Hey there! How have you been. It's been a while eh? Sorry about that! Life, the universe, and everything. You know how it goes.
So this isn't the blog post I've been meaning to write about TBR hacks for the tSlim running Control IQ. It's not even the one about seeing if I can get funding for sensors, which I seem to be being promised, but which hasn't quite happened yet.
If those are of any interest, do let me know and I will try to get around to them. Honest!
No. Instead this is a little unexpected ponder I had earlier, when realising that it was WDD once again, as I saw lots of other more capable awareness-raising diabetes types sharing stuff on their social feeds. It came unbidden. And rather surprised me - so here it is...
"Wow. Diabetes has really changed since we started the blog!"
There. That's it. Groundbreakingly insightful as always.
But much as diabetes is still Very Annoying (TM), a bit of a drag, occasionally utterly terrifying, frequently exhausting, but on the whole relatively manageable most of the time... there have been some pretty big changes in the decade or more that I've been rambling semi-coherently on here.
Back then, Twitter (for diabetes types) was a sort of a cosy coffee shop. A place to connect with a few like-minded folk who were also, coincidentally pancreatically challenged (thanks ShootUp), and chat about something and nothing. Now it's not even Twitter any more!

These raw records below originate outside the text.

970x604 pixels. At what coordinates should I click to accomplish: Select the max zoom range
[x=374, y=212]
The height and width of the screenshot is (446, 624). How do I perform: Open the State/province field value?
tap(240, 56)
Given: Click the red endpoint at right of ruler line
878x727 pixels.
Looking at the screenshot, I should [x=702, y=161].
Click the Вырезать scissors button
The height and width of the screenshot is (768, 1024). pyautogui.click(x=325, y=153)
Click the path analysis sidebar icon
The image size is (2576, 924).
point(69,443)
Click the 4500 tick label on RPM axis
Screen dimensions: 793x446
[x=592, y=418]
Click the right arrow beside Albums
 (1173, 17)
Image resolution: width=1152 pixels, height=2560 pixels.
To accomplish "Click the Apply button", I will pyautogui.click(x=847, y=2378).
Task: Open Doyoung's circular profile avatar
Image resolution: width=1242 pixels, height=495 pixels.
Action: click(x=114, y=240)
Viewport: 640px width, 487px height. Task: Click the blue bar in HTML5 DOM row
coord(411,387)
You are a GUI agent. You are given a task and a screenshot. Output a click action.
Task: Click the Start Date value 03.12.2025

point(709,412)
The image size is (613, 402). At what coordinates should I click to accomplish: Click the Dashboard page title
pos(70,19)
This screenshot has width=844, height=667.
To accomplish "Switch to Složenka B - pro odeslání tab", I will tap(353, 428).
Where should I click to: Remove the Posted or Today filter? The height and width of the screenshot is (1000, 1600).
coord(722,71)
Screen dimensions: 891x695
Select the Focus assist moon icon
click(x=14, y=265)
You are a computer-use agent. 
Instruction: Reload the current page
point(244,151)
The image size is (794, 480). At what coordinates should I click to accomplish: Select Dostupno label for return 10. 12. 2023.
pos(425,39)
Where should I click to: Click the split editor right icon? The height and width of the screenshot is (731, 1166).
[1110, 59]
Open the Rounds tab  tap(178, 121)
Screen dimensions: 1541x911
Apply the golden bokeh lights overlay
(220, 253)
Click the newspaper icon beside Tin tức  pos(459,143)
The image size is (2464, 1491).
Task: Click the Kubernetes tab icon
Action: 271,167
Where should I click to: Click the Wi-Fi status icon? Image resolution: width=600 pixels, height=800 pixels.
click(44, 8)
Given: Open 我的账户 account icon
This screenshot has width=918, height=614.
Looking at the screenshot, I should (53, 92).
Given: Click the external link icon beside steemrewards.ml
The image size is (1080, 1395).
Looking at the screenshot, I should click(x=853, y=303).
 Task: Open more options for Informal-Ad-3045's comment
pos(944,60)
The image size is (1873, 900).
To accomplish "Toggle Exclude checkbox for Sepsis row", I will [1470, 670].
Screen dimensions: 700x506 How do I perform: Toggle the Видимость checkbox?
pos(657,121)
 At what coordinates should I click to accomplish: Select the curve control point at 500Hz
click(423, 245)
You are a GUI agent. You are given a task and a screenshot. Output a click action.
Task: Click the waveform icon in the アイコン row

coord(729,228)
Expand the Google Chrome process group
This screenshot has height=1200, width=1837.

Once 'low carb' to help managing T2 was viewed as some sort of crazy, lunatic idea and positively discouraged by pretty much all healthcare professionals. Now it's seen as a fairly mainstream management approach that works really well for some people, and is often mentioned by practice nurses from the very beginning. This was once unthinkable on the forums I was frequenting when I first started comparing notes with other people with diabetes. There are now whole NHS GP practices championing the approach, and even established NHS programmes to help people who want to give it a go.
When we started writing this blog, as far as the scientific and medical world was concerned T2 diabetes was an inevitably progressive condition (hardly a phrase that encourages self management!). You got it, and then it gradually got worse and worse, and needed more and more meds, until you expired either from it or from something related to it. Now thanks to the DIRECT trial, there is high quality evidence that many with T2 can get their diabetes in remission (keeping HbA1c below 48mmol/mol with no medication) though significant weight loss. And many folks who choose a low carb approach can achieve the same remission criteria too. And this that remission can be maintained for many years.
There are a bunch of fancy new insulins and meds available now too. Including some that could potentially prove complete transformative for people who struggle with overweight and obesity.
Way back in 2010, CGM was almost unheard of outside of the US. I was even invited to a thing where the company developing a product wanted to know whether or not many people in the UK had even heard of the idea. At the time the chance of getting a CGM funded in the UK was vanishingly small. But a torrent of advocacy effort, an expectation defying Prof, and a flurry of new technologies and options later, and now over 90% of people with T1 in the UK have access to funded full time CGM.
They are now embarking on the same transformation for Hybrid Closed Loops (where an insulin pump and CGM talk to each other and are able to make some gentle adjustments to help us out).
The pace of change is extraordinary. And it doesn't seem to be slowing down.
Plus in the background really quite staggering progress is being made with stem cell research and other avenues, edging ever closer to a possible cure.
I'm really hoping that some progress can be made around reducing diabetes stigma. And especially in increasing access to appropriate monitoring technology for those people with T2 who would value it and benefit from it. Possibly even a little sub-division of the T2 umbrella, so that more appropriate options can be offered to the different sub-types, rather than a blanket 'No' to so many people.
So cheers to old Fred Banting. And Charlie Best, and all the others. There really has never been a better time to have diabetes.
And maybe, just maybe, someday soon, nobody will.